═══ Material for this exercise ═══

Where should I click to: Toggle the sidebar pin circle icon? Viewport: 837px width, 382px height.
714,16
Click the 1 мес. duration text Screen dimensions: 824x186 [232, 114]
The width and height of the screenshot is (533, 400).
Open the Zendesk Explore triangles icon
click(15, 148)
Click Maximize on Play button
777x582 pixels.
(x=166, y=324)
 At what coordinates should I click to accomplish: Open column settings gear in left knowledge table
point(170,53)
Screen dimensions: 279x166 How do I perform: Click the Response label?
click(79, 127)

═══
═══ Material for this exercise ═══

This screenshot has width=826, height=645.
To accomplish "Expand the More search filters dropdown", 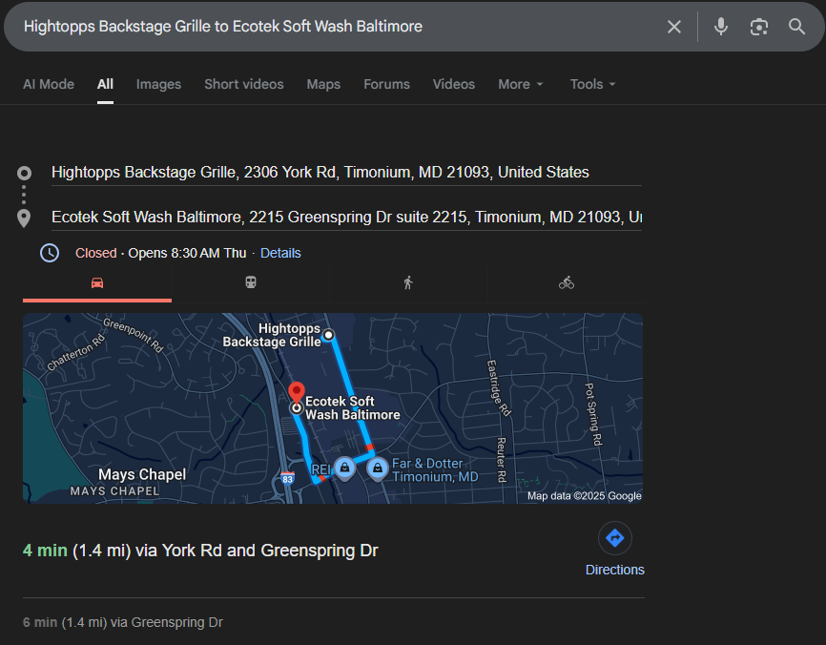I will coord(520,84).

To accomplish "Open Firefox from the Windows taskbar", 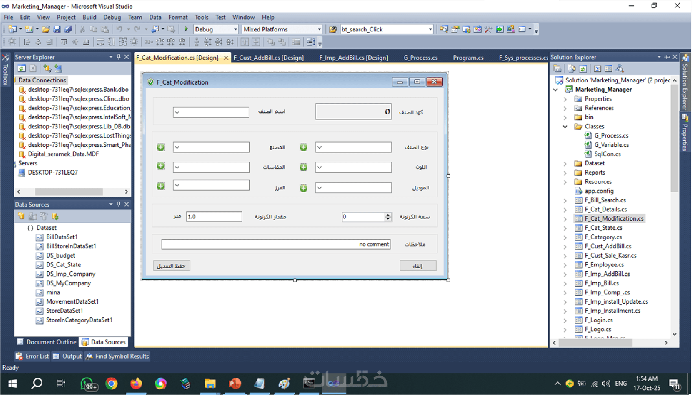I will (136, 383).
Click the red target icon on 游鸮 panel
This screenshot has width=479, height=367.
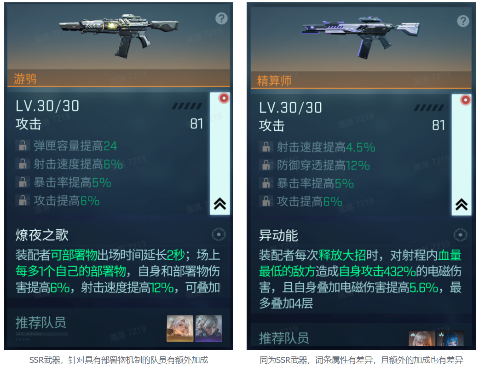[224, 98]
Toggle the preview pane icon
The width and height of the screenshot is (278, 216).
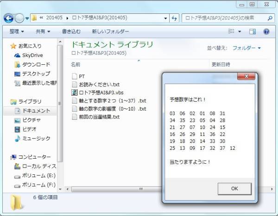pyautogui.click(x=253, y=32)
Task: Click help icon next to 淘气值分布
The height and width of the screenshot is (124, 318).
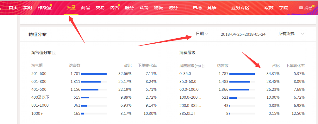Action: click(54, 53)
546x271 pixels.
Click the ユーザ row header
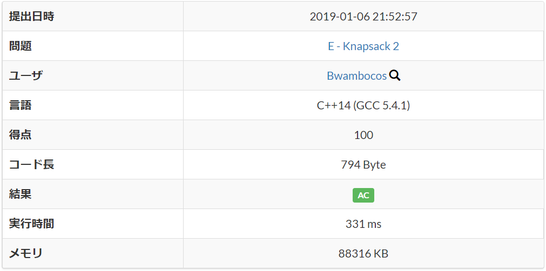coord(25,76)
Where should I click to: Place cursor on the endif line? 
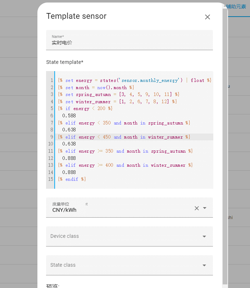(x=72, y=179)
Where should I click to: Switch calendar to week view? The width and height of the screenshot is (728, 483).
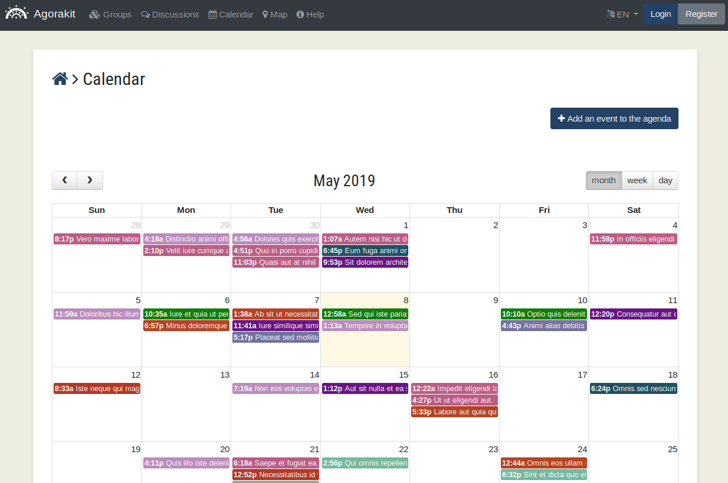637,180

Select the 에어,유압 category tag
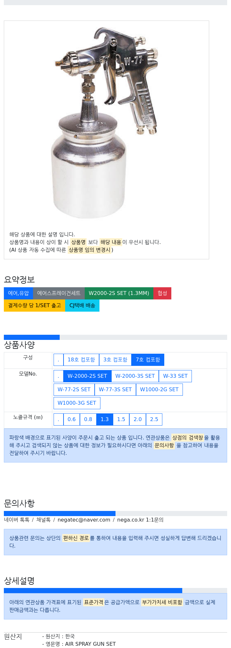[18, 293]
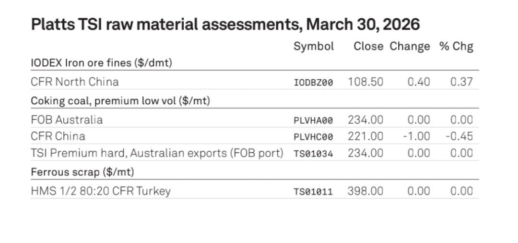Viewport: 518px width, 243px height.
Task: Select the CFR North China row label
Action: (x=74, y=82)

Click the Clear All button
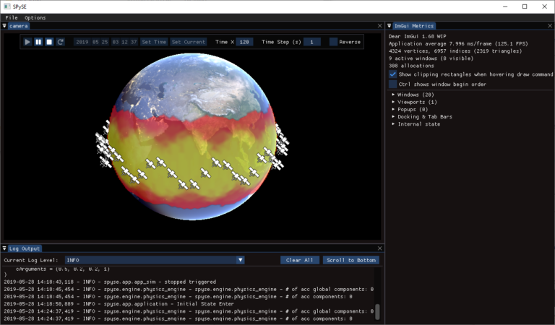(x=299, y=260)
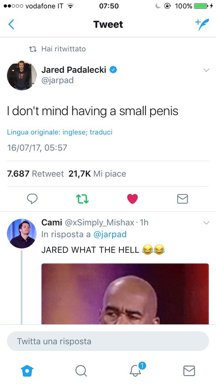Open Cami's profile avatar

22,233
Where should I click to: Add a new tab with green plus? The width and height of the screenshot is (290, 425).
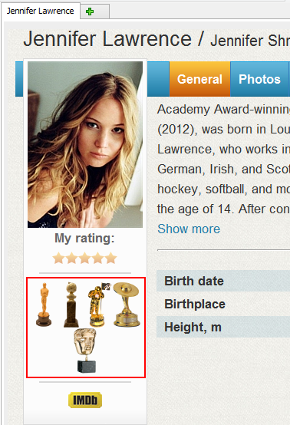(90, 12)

═══

> [Exercise]
Working from the material above, restate word for word the lines between the line with "Where should I click to: Toggle" and the line with "The width and height of the screenshot is (533, 400).", both included, and only those.

> [Answer for the task]
Where should I click to: Toggle the sidebar pin circle icon? Viewport: 837px width, 382px height.
714,16
Click the 1 мес. duration text Screen dimensions: 824x186 [232, 114]
The width and height of the screenshot is (533, 400).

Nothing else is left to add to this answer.